Suzanne Bonamici got 88,925 votes, finishing well ahead of Republican Rob Cornilles' 68,411 votes.
About 42% of registered voters cast a ballot in the special election conducted by mail only, a practice common in all Oregon elections.
The special election was called after former Rep. David Wu resigned over accusations of making unwanted sexual advances toward a fundraiser's daughter.
Though analysts expected the seat to stay with the Democrats, the race drew attention from the Democratic Congressional Campaign Committee and Emily's List, an organization that raises funds for female candidates.
In a relatively blue district, the committee painted Cornilles as a tea party supporter and ran an ad in which he brags about being "the original tea party candidate."
"Democrats successfully held the Republican accountable for his extreme tea party roots and his commitment to protecting the ultra wealthy at the expense of Medicare for seniors," Steve Israel, chairman of the Democratic Congressional Campaign Committee, said in a statement.

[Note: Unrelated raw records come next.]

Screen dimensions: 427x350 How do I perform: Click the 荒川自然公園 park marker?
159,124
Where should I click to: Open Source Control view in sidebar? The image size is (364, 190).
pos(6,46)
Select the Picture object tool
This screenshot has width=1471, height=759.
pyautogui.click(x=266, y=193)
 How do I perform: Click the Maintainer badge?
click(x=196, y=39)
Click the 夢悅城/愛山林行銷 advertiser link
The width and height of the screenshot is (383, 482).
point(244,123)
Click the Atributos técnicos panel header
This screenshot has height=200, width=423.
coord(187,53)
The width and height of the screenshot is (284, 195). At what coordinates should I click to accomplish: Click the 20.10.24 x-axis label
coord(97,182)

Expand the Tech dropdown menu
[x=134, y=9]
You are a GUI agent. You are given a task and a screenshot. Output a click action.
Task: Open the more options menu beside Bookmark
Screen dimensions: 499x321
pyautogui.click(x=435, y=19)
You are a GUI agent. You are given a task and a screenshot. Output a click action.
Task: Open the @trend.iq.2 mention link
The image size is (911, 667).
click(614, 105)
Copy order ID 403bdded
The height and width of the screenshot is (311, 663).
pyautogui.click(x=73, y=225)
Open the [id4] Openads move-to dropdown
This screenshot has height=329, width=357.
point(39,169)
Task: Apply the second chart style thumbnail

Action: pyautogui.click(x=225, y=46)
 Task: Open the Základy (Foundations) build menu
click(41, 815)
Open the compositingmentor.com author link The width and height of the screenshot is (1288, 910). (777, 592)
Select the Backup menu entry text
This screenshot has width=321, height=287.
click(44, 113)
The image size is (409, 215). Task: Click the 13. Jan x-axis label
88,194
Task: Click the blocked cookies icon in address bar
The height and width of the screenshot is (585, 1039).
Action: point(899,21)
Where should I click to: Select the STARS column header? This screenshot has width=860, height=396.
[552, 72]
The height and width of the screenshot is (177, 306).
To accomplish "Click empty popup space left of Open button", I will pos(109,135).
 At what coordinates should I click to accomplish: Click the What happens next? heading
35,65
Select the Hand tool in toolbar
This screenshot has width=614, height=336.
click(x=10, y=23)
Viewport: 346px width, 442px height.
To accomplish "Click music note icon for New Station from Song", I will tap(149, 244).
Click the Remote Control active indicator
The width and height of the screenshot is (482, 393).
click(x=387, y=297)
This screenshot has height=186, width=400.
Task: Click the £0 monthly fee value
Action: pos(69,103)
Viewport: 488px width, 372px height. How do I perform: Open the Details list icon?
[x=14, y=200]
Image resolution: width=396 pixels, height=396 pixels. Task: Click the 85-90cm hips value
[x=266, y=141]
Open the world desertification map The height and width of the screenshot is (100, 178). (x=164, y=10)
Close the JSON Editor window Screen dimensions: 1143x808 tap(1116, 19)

"This election is a win for middle class Oregon families who want someone to fight for them."
This was not Cornilles' first time running for the seat; the business consultant also challenged Wu in 2010.
Oregon's First Congressional District is a geographically diverse district that stretches from the state's largest city, Portland, to the rural Pacific coast. The district also includes the state's high-tech industry and Nike Inc. headquarters.
Though the district is geographically diverse, it has long been considered a Democratic stronghold -- as is much of Oregon. The first district has not sent a Republican to the House since 1975 and as of 2010, the state has almost 10% more Democrats than Republicans, according to the Oregon Secretary of State's office.
Additionally, President Barack Obama carried both the state and the district in 2008.